REQUIREMENTS ▸
A - In the passage on dictatorship and anarchy, what axis of contention does the author say is missed by focusing only on "dictatorship" vs. "freedom"?
B - Please duplicate the section of the passage on dictatorship and anarchy that begins at the words "The outcome might" and stops after "except brute force.".
C - According to the passage on dictatorship and anarchy, what does the author say Trump's attempts at dictatorship could produce once they push the country toward anarchy? List every one.

READING PASSAGE ▸
◇ ◇ ◇

I’ve written many times about the risks of Trump’s authoritarianism and his impulse for violence. But I also have some qualms about dictatorship discourse, which I think fails to capture the full complexity of the possible dark outcomes that the United States faces in the remainder of the 2020s. In particular, I think focusing just on the risk of “dictatorship” vs. “freedom” misses another crucial axis of contention, which is “stability” vs. “anarchy”. Trump might try to establish a dictatorship, but it doesn’t seem that likely to me that he’ll succeed. Rather, his attempts might plunge the country into something more akin to anarchy, producing inter-communal violence, balkanization, and a progressive loss of governmental legitimacy and authority. Crucially, this remains a threat even before the 2024 election and even if Trump doesn’t make serious efforts to establish a dictatorship after it.
The outcome might also be some combination of these things. You can have highly stable dictatorships, but you can also have anarchic ones, in which the government is simultaneously too powerful and too weak. Governments like this thrash their power around and oppress their opponents, but by doing so they undermine their own legitimacy and bring about the steady erosion of any other form of authority except brute force.

◇ ◇ ◇

MATERIAL SUPPLIED ▸
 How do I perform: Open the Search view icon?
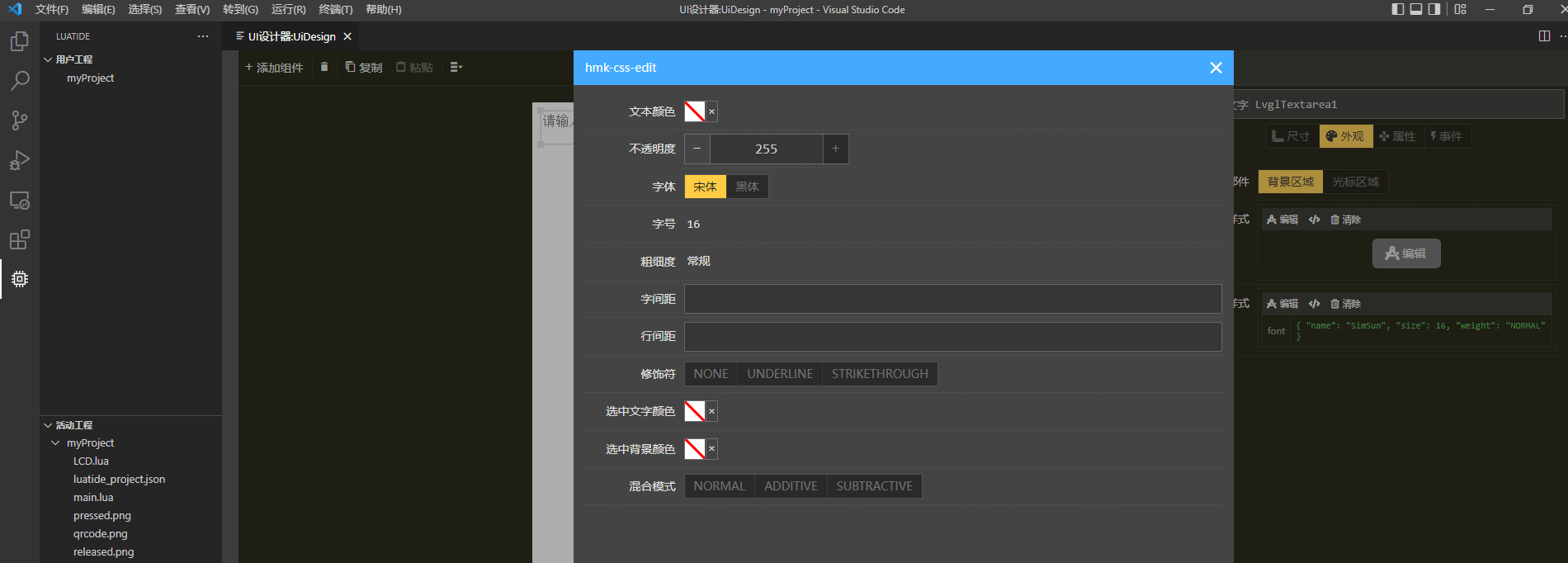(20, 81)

◇ ◇ ◇

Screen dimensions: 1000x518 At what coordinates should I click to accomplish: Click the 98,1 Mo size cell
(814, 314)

◇ ◇ ◇

WORKED ANSWERS ▸
A - "Stability" vs. "anarchy."

B -
The outcome might also be some combination of these things. You can have highly stable dictatorships, but you can also have anarchic ones, in which the government is simultaneously too powerful and too weak. Governments like this thrash their power around and oppress their opponents, but by doing so they undermine their own legitimacy and bring about the steady erosion of any other form of authority except brute force.

C -
- Inter-communal violence
- Balkanization
- A progressive loss of governmental legitimacy and authority